Era ai o palácio do governador. Em 7 de setembro de 1721 Rodrigo César comunicou a sua posse ás câmaras das vilas da capitania, e determinou, já que espontaneamente nenhuma o tinha feito, que cada uma delas enviasse um membro para lhe dar as informações necessárias ao real serviço de S. M.

Para fazer crer que toda a autoridade estava enfeixada em suas mãos, e que estava acabado o tempo dos donatários, o seu primeiro ato foi, em obediência á carta régia de 1o. de fevereiro de 1721, dar baixa a todas as nomeações para os postos de ordenanças feitas por Antonio Caetano Pinto Coelho, capitão-mór de Itanhaém e loco-tenente do Conde da Ilha. [Páginas 42 e 43]

A forca, levantada outrora em São Paulo, carcomida pelo tempo, abalada pelos ventos, abandonada pelo desuso, tinha desaparecido; o governador mandou erguer uma outra no mesmo lugar da antiga, dizendo, porém, que a vista só do instrumento do suplicio não bastava, que era necessário executar alguns na própria cidade de São Paulo, para escarmento dos outros; e logo queria utilizar-se da ordem da regente d. Catarina, que permitia aos governadores mandarem enforcar negros, mulatos e carijós, sem apelação para a Bahia. [Páginas 54 e 55]

A família Campos, em São Paulo, descendia de flamengos e portugueses. Foi seu tronco Felippe de Campos, natural de Lisboa, filho de Francisco Vanderburg e de Antonia de Campos, aquele de Antuerpia e esta de Lisboa. [Página 64]

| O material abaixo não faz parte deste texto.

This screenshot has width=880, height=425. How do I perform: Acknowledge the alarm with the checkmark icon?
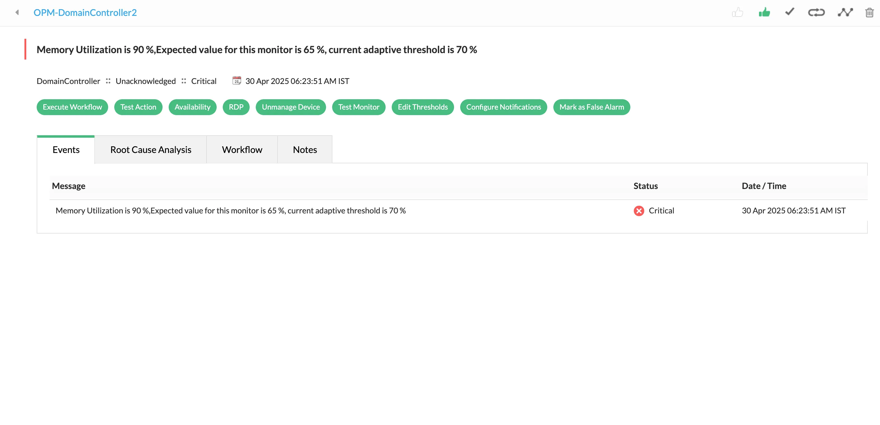coord(789,12)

Em São Paulo, para onde veio em 1643, casou-se com Margarida Bicudo, filha de Manoel Pires, da família dos Pires, uma das m ais poderosas da capitania. Esses Pires iam, pela linhagem feminina, até Piquiroby, maioral da tribo de Ururahy, da nação guayaná.

Enquanto metia tempo em meio, Felippe de Campos propagou prole numerosa, que se ilustrou nos anais de capitania. De seus filhos, alguns preferiram o recolhimento dos claustros; outros lançaram-se á vida aventurosa dos sertões.

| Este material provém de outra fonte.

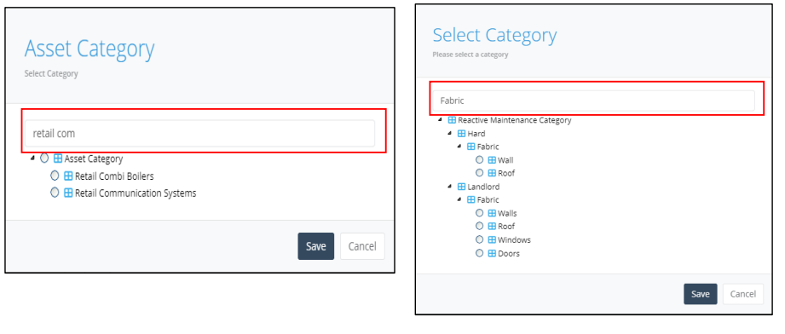Collapse the Landlord tree node
The height and width of the screenshot is (334, 785).
pyautogui.click(x=449, y=187)
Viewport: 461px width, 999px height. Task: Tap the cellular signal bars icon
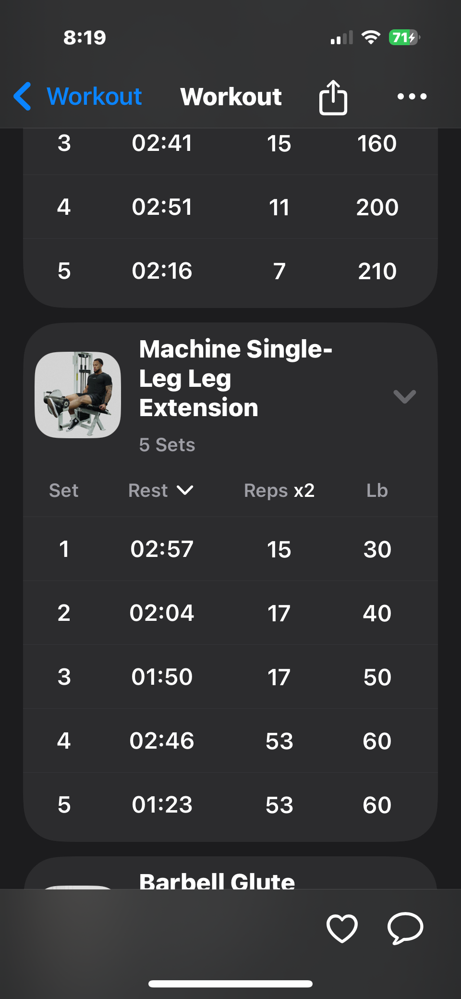(341, 37)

Em outro meio, em Portugal, por seus feitos heroicos e por suas letras, seriam generais e bispos; no Brasil ficaram chefes de expedições e simples religiosos. [Página 65]

José de Campos Bicudo e Bernardo de Campos Bicudo foram os primeiros povoadores das minas do Pitanguy. Porém o que mais fama granjeou, nas armas, foi Manoel de Campos Bicudo, que fez 24 expedições ao sertão, desde o planalto dos Parecis até a parte meridional do Paraguay. [Página 66]

Em 1720 também lá chegaram os irmãos João Leme da Silva e Lourenço Leme da Silva, que tão tristemente haviam de acabar, e João Antunes Maciel, capitão-mór de Sorocaba. Nesse mesmo ano ou em fins do anterior, também regressou Fernando Dias Falcão, depois de 20 de abril de 1719, porque nessa data se achava em Sorocaba, mas já de partida, levando enorme bagagem e mais de 40 negros, entre os quais havia ferreiros, carpinteiros e alfaiates. [Página 86]

Desde 1719 achavam-se, nas minas de Cuyabá, os irmãos Lourenço Leme da Silva e João Leme da Silva, e um seu primo, Pedro Leme da Silva. Eram descendentes de família originária de Flanders, donde um ramo passou-se para Portugal, corrompendo em Leme o apelido primitivo - Lems.

No Brasil, a família vicejou, numerosa e importante, do robusto tronco Antão Leme que, vindo do Funchal, na ilha da Madeira, já era em 1544 juiz ordinário em São Vicente.

Os Lemes tinham o seu nome associado aos antecedentes heroicos da capitania. Conta-se dum deles, Pedro Leme, alcunhado o torto, pai de João e Lourenço Leme que, em uma das entradas ao sertão, nas paragens da Vacaria, onde se encontrara com uma expedição espanhola, simples soldado de uma expedição paulista, rasgara despejadamente um papel, um termo, que a habilidade castelhana tinha já conseguido da simplicidade dos oficias de sua expedição, reconhecendo nesse território o domínio da coroa espanhola. [Páginas 111 e 112]

João e Lourenço Leme tinham-se criado e educado nessa vida aventurosa e semi-bárbara dos sertões, em contato direto com os nativos ferozes, no meio de brancos cruéis; o melhor de sua vida fora consumida em expedições ao sertão, nas quais se matava a fome comendo mel, e se saciava a sede chupando raízes de árvores.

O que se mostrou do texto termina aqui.